Aktivis Hak Asasi Manusia,  Haris Azhar meminta peringatan "May Day" (hari buruh internasional) 1  Mei 2019 menjadi refleksi bagi pemda di Maluku Utara (Malut) dalam mengawasi aktivitas perusahaan tambang agar lebih memprioritaskan tenaga kerja (Naker) lokal ketimbang Tenaga Kerja Asing (TKA).

"Saya mendapat laporan dari aktivis di Malut banyak ruang-ruang lokal dan adat di daerah ini tergusur oleh adanya investasi asing yang masuk di wilayah setempat.

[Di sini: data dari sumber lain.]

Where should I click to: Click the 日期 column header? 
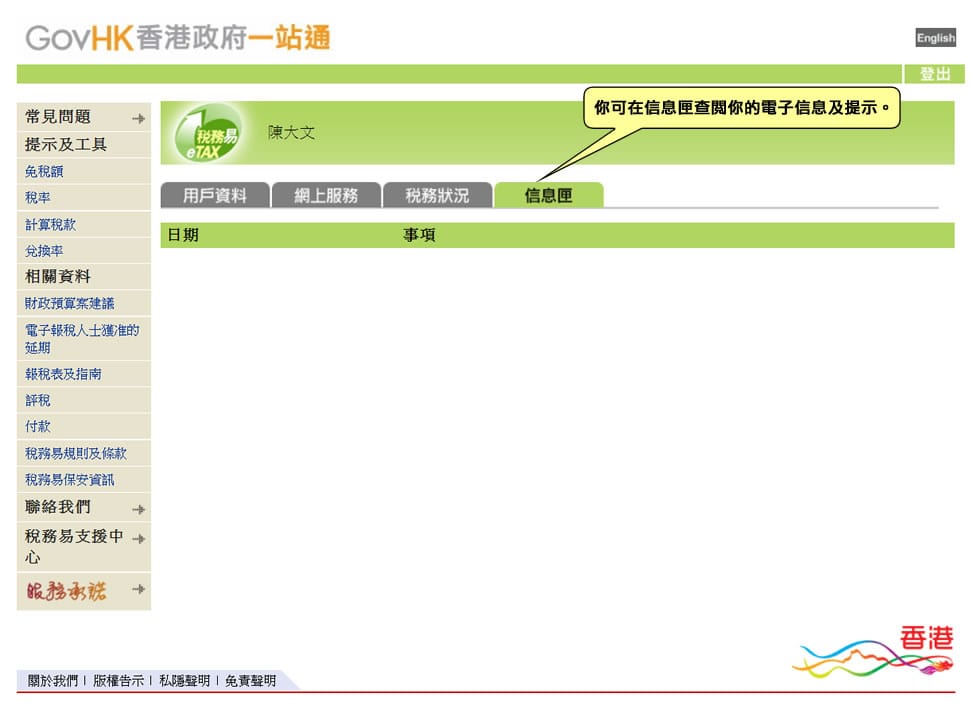coord(183,235)
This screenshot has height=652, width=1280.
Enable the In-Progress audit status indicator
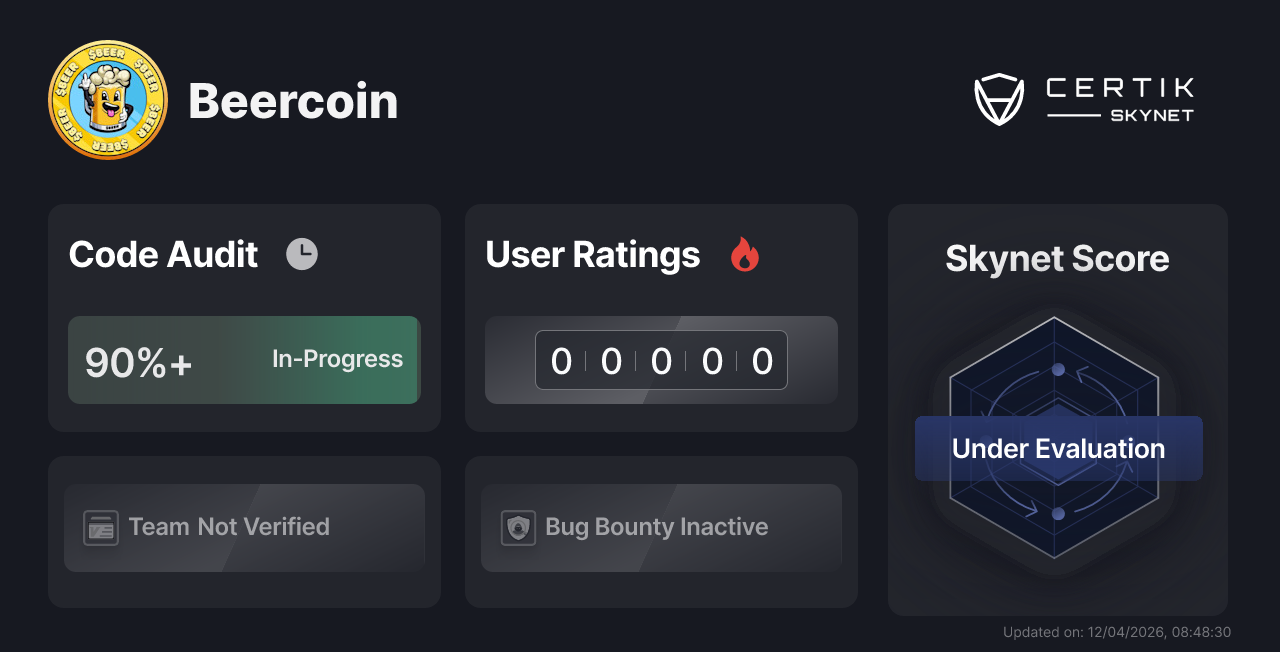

Jangan melihat karena rasisme, tetapi dilihat dari distribusi keadilan ekonomi mulai dari pemberian pekerjaan lebih memprioritaskan masyarakat lokal, bukan pekerja asing," kata Haris saat menjadi narasumber dalam seminar kepemimpinan dalam momentum hari buruh 1 Mei 2019 di Ternate, Rabu.

Oleh karena itu, menurut dia, kalau TKA yang masuk di wilayah Malut melalui investasi yang bisa merusak lingkungan, maka perizinan hingga pengawasan harus diketahui publik, sehingga pemerintah tidak bisa melakukan pembiaran terhadap masuknya investasi di daerah ini dengan mengesampingkan kearifan lokal

Haris mengatakan, dalam momentum hari buruh internasional ini harus lebih dimanfaatkan seluruh potensi SDA di Malut dikelola oleh Naker lokal dan mereka jangan hanya menjadi penonton di rumah sendiri.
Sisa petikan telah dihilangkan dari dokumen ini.